Volver a casa después del viaje a Italia fue como despertar de un sueño hermoso. Noa aún sentía el sol cálido de Roma sobre la piel, como si lo llevara pegado en los hombros, junto al olor del café fuerte y las calles empedradas que pisaron juntos sin rumbo. A su lado, Lucas caminaba más liviano. Era como si ese anillo que ahora llevaban ambos en la mano no solo simbolizara una promesa, sino también una liberación: la de todo lo que habían sido antes de atreverse a ser lo que eran ahora.
La rutina volvió lentamente. Las mañanas eran compartidas, algunas en la cama entre risas y charlas, otras solo con miradas somnolientas y café apurado. Pero incluso en la cotidianidad, había algo distinto. Lucas, más detallista, comenzaba a descubrir pequeños gestos para cuidar a Noa sin que este se diera cuenta. Y Noa, por su parte, empezaba a dejar entrar a Lucas aún más profundamente en su mundo: en sus ideas, sus dudas, sus planes a futuro.
—Oye —dijo Lucas una noche, mientras estaban recostados viendo una serie cualquiera que ninguno seguía de verdad—. ¿Te diste cuenta de que no discutimos ni una sola vez en el viaje?
Noa giró el rostro, apoyado en el pecho de Lucas. —Porque estábamos ocupados besándonos en cada rincón de Italia.
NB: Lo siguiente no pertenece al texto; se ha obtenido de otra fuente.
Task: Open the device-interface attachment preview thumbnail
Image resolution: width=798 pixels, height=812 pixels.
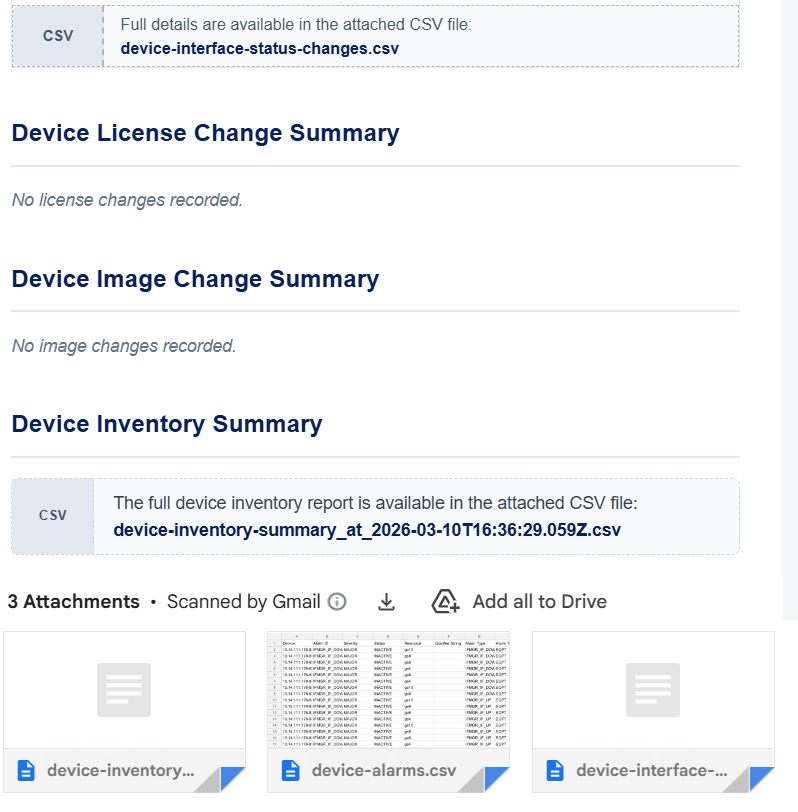Action: 653,690
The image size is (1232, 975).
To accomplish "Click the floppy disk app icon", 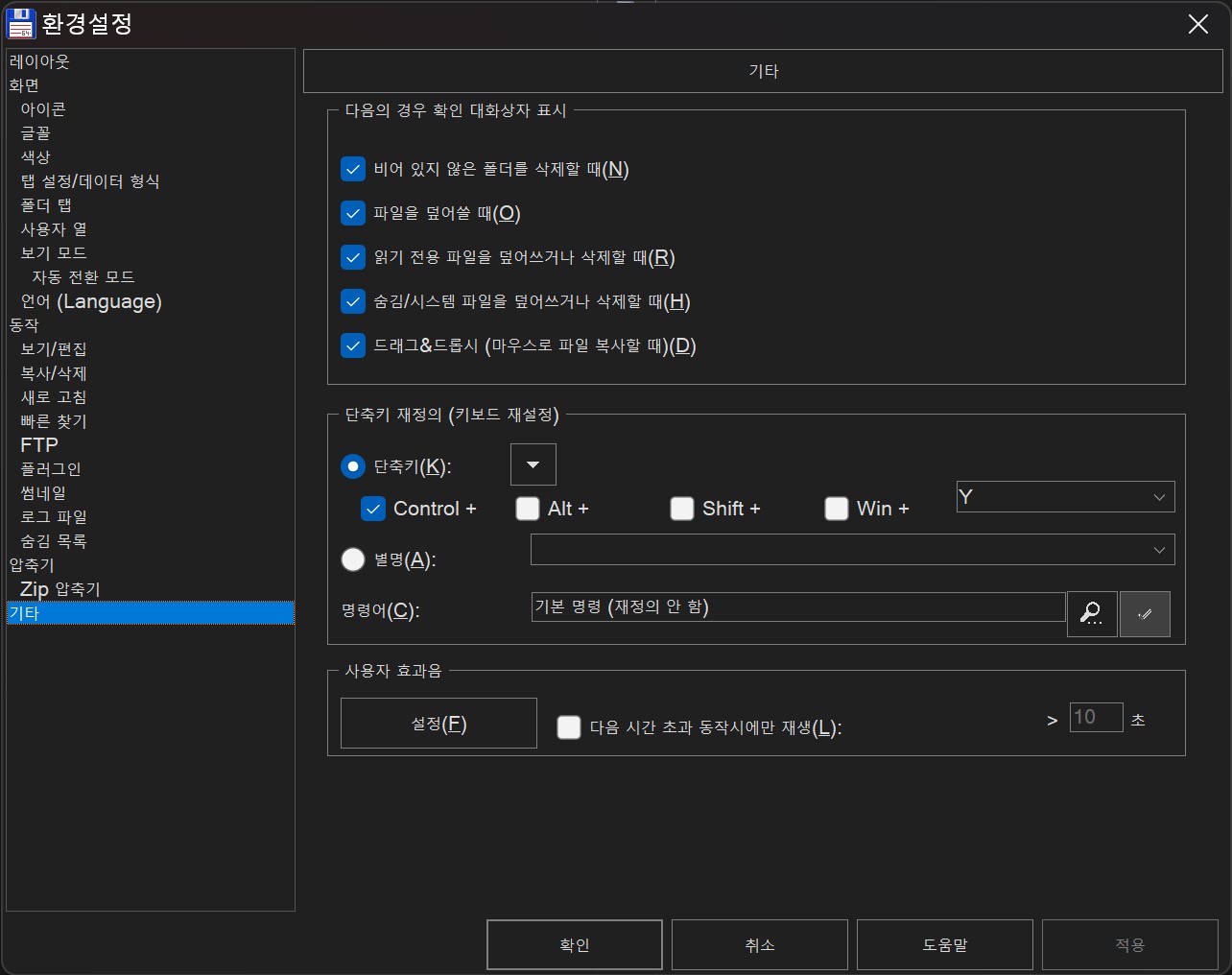I will click(20, 24).
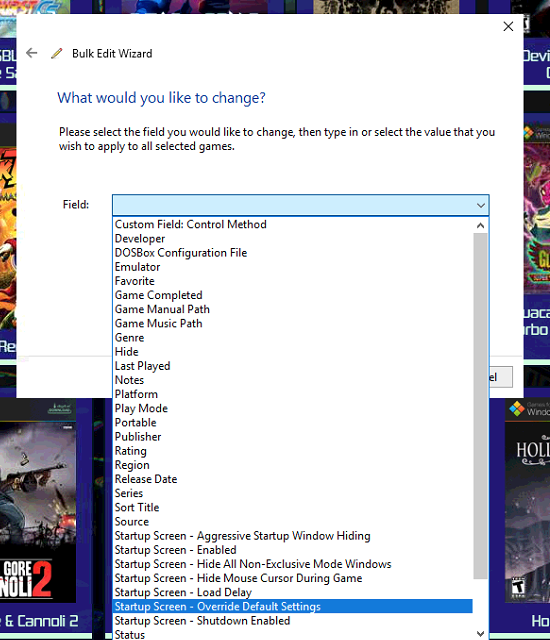The image size is (550, 640).
Task: Select Game Completed from the list
Action: [x=293, y=295]
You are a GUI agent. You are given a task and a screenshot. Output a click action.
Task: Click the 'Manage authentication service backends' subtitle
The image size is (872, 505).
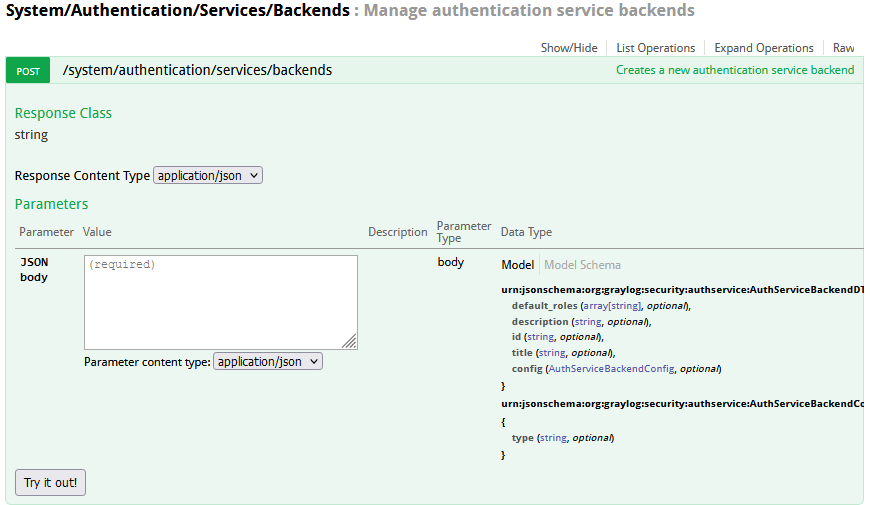click(x=528, y=11)
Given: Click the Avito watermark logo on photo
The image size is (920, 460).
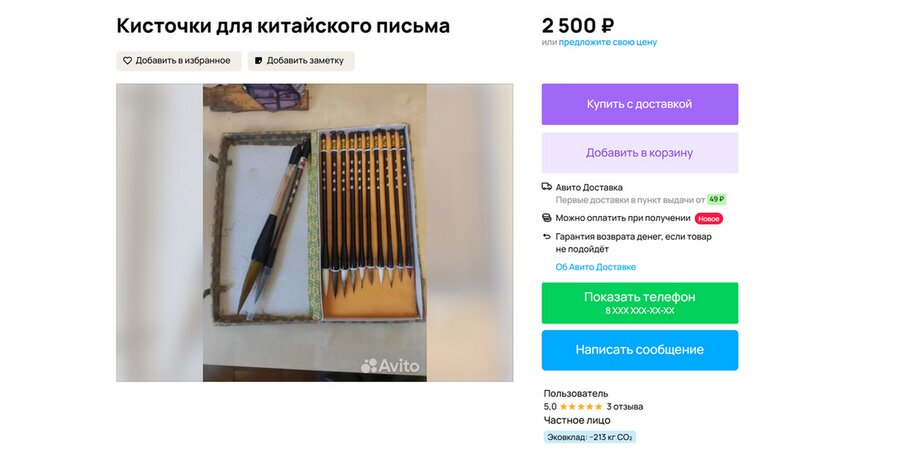Looking at the screenshot, I should [390, 366].
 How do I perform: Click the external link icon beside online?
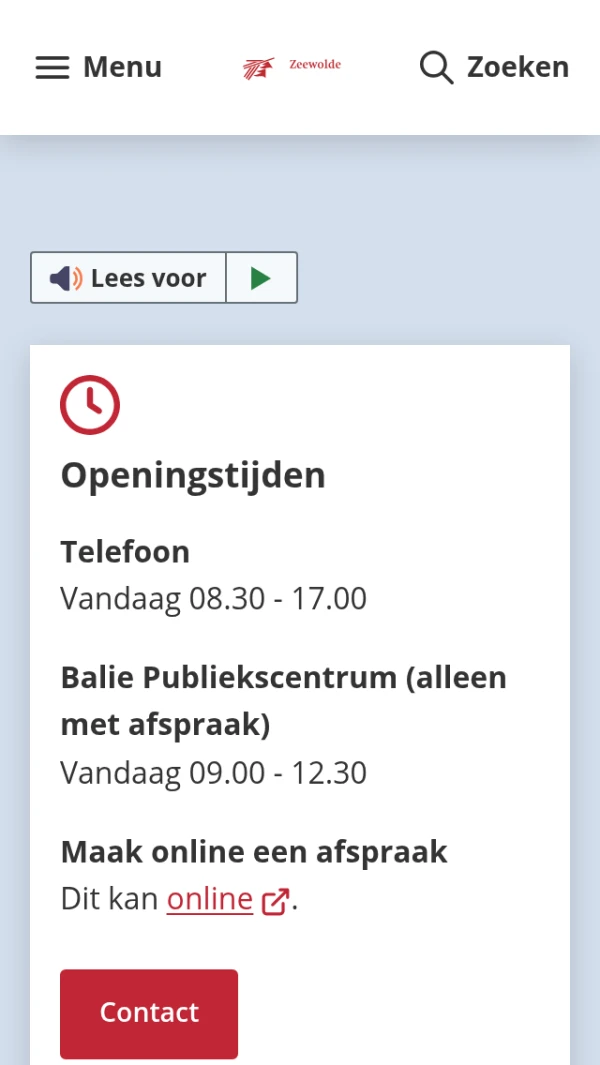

Difícil pelear cuando estás tragando helado en Florencia o robando fotos tuyas en Venecia.
Lucas rió bajo. —Me gustas cuando hablas así.
—¿Así cómo?
—Como si no tuvieras miedo de quererme.
Noa se quedó en silencio unos segundos. —Ya no lo tengo, creo. Me tomó seis años… pero estoy aquí, ¿no?
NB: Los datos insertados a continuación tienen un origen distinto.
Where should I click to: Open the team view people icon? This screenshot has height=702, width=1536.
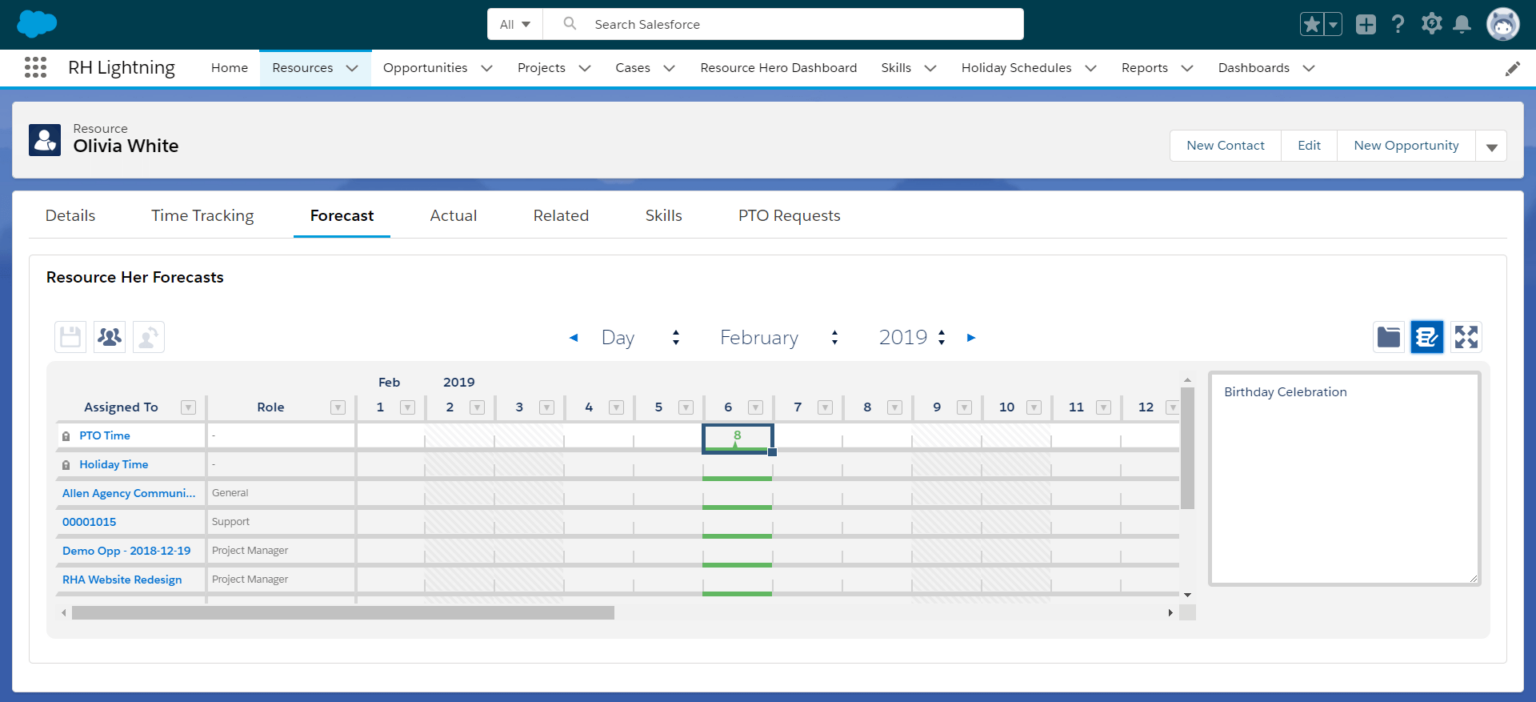pos(109,337)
Lucas lo besó suavemente, sin decir nada. A veces, las respuestas más importantes no se dan con palabras.
A medida que pasaban los días, el grupo de amigos notó el cambio. Noa ya no evitaba hablar de Lucas frente a los demás ni se reía nervioso cuando alguien mencionaba su nombre. Lucas tampoco bajaba la mirada cuando alguien hacía un comentario sobre “lo bien que se ven juntos”.
Una tarde, mientras todos estaban reunidos en casa de Max, planificando la siguiente escapada grupal, Dylan soltó con su usual tono burlón:
—¿Y qué sigue? ¿Una boda sorpresa en el próximo viaje?
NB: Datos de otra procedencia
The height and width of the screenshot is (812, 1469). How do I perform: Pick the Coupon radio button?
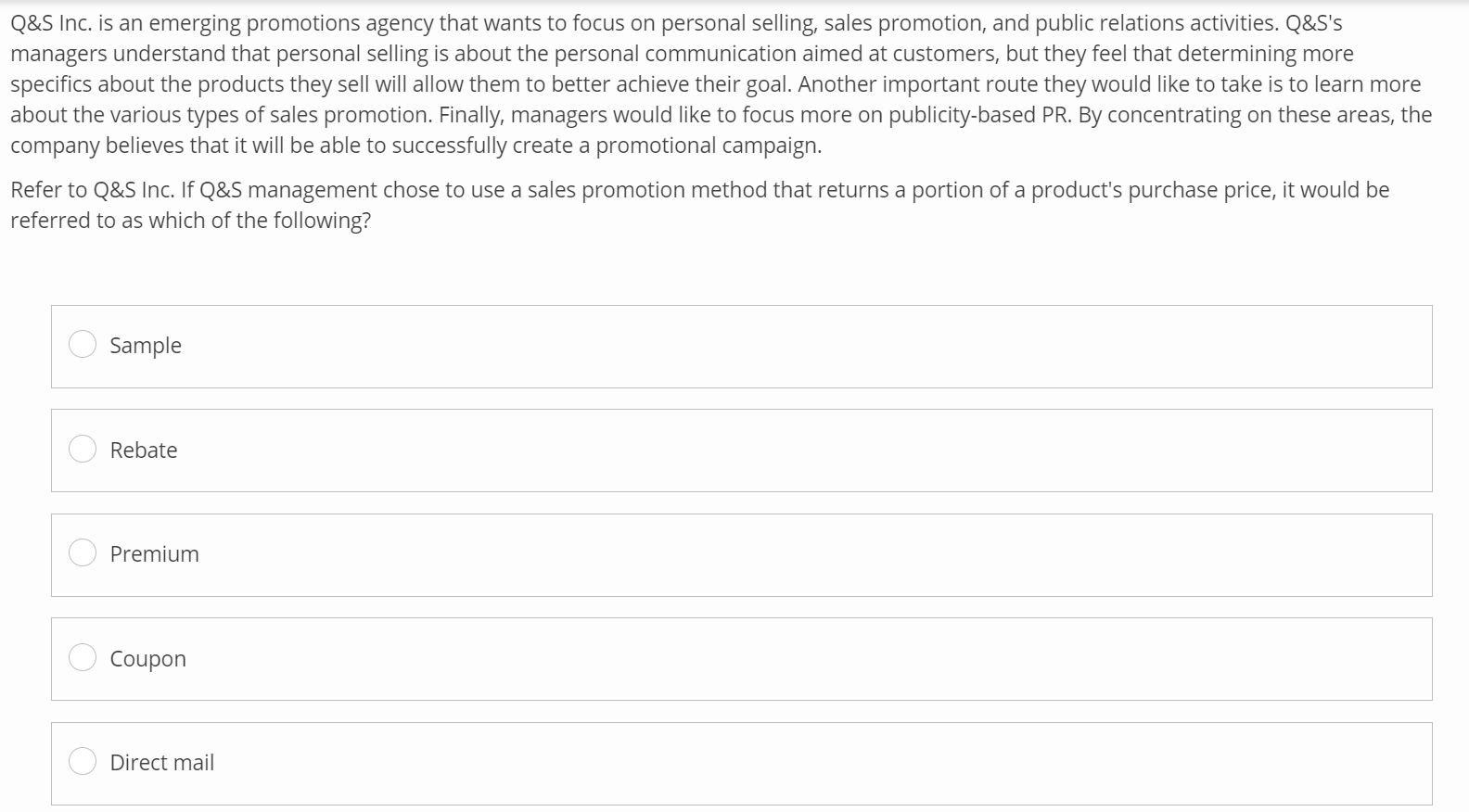83,658
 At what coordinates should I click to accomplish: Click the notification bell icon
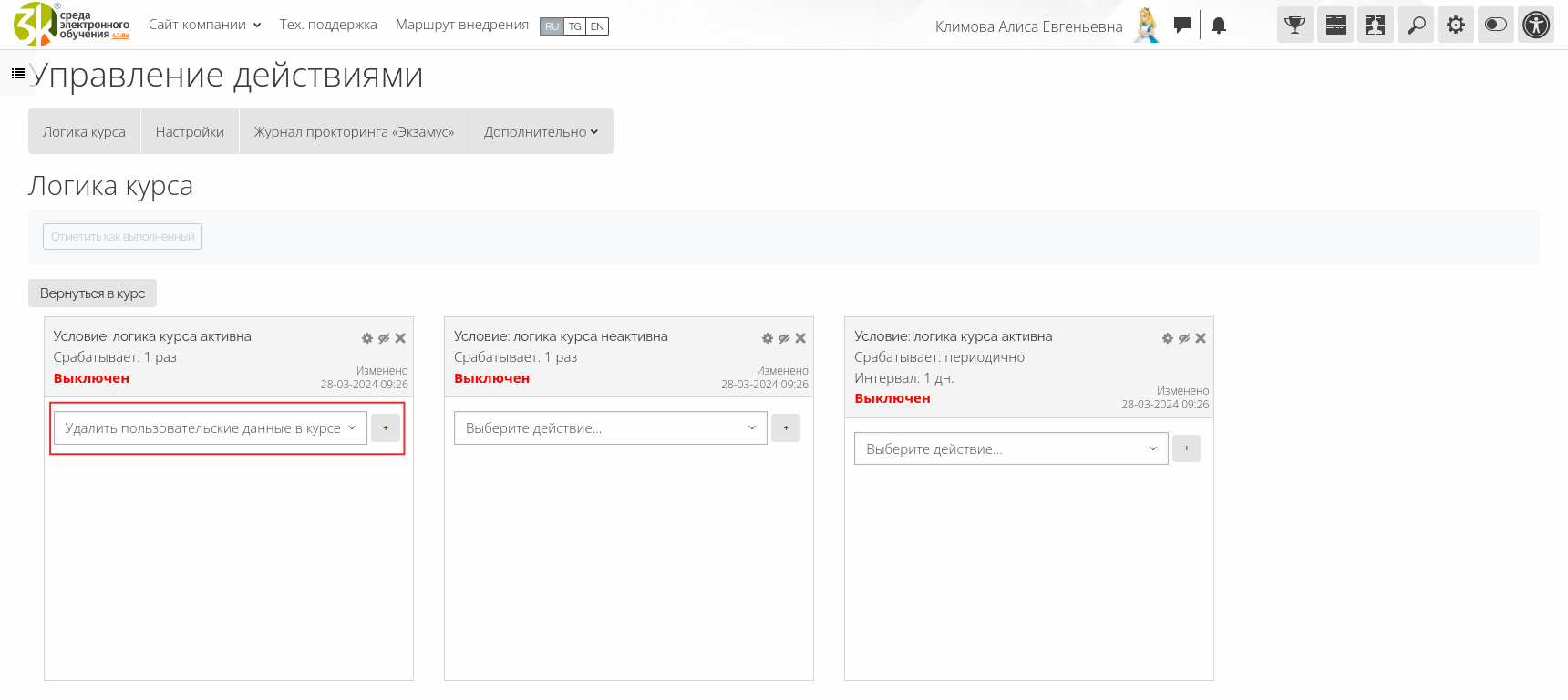coord(1219,26)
Todos rieron, menos Noa, que se puso rojo como un tomate, y Lucas, que sonrió sin decir nada.
Leo lo notó enseguida. —¡No! ¡No me digas que ya lo están pensando!
—No estamos diciendo nada —respondió Lucas, con las cejas levantadas, como si fuera un juego.
Pero la semilla ya estaba plantada. Noa lo miró después, cuando estaban a solas, y le dijo:
—¿Y si un día lo pensamos de verdad?
Lucas lo miró con esa expresión que Noa conocía tan bien, la de “lo he pensado cada día desde que te conocí, idiota”, pero en vez de decirlo, simplemente entrelazó sus dedos con los suyos y dijo:
—Cuando estemos listos, lo sabremos.
Y en ese momento, aunque la vida seguía su curso y aún quedaban cosas por enfrentar, ambos sabían que lo más difícil ya había quedado atrás. Lo que venía ahora no era perfecto, pero era suyo. Por primera vez, podían caminar el mundo sabiendo que lo harían juntos.